MARSHALL COUNTY, Ala.- According to Yahoo News, a May 13 interagency update on the nation’s coronavirus response circulated by the Department of Homeland Security stated Marshall County reported 217 news cases over a seven day period, a 517% increase over the previous seven day period.
Editor’s note: WHNT News 19 is reviewing the Yahoo report for accuracy. We will update this story with new context about the report shortly.
Of the more than 12,000 cases across the state, Marshall County has 637 as of Wednesday afternoon.
Nine people in the county have died from COVID-19.
Owner of Outside the Box Healthcare and nurse practitioner Robin Scott has treated 30 to 35 of the county’s infected patients.
Scott said she thinks Marshall County is a hotspot for a couple of reasons:
- The large industries, including multiple poultry plants. Employees are most likely scared to even be tested because they don’t want to miss out on their income if they are infected.
- People not wearing masks like they have been recommended too. The novel coronavirus is spread through saliva droplets and can linger in the air after someone coughs, sneezes, or even talks.
Scott told WHNT News 19 that most of her patients that tested positive were completely asymptomatic, which means no fever or coughing. Others only had a fever of 99-degrees, but by the time you have a mild fever, you’ve already been transmitting the virus for several days.
Many businesses as well as city and county agencies have reopened and are doing temperature checks on all visitors and customers.
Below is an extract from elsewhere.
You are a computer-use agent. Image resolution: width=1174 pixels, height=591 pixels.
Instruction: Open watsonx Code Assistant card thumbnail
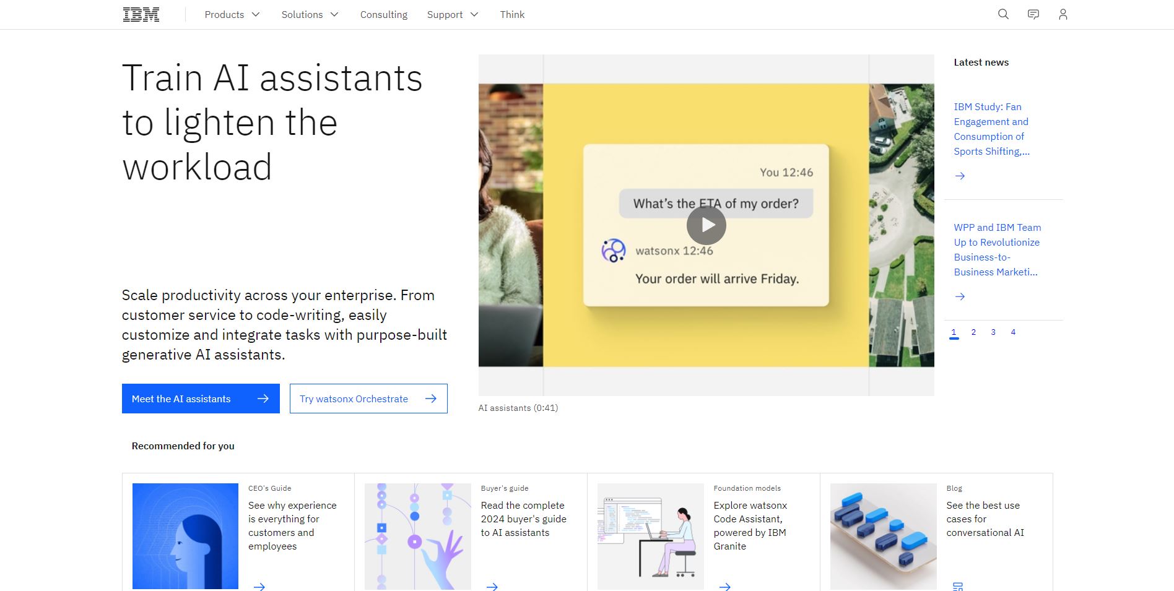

“I think it’s done in good faith, and that’s what they think they’re supposed to do, but I think it’s a joke. I have to say that even in my moderately ill patients with COVID. I think the highest fever I saw was 99. Even at 85% oxygen saturation on three liters, they still had a temp of 99. And every single person that I tested positive, did not have a fever, but they can still transmit it,” explained Scott.
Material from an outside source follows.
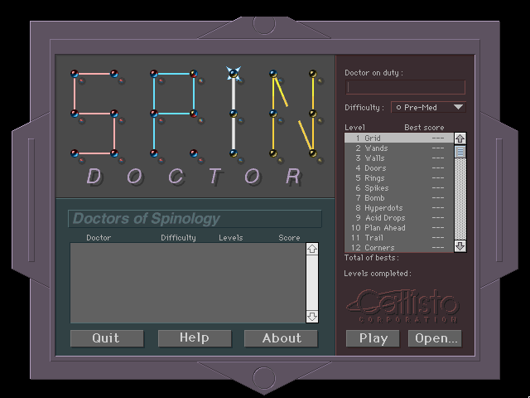Click the yellow letter N in title
Viewport: 530px width, 398px height.
coord(292,113)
She explained what it has been like treating COVID-19 infected patients.
“I think just getting the diagnosis alone is scary. I’d say the majority of the patients I saw did not develop into a moderate disease but I’ve got a couple that got very ill. One actually that really probably needed to be in the hospital but refused to go. And she recovered and she’s doing ok, but to have a patient look at you and say, ‘Am I going to make it through this?’ and you can’t really answer for sure if they’re going to or not is a scary thing,” Scott said.
Scott said even if a patient gets COVID-19 and recovers, it’s possible they will experience lifelong effects such as lung or heart issues in the aftermath.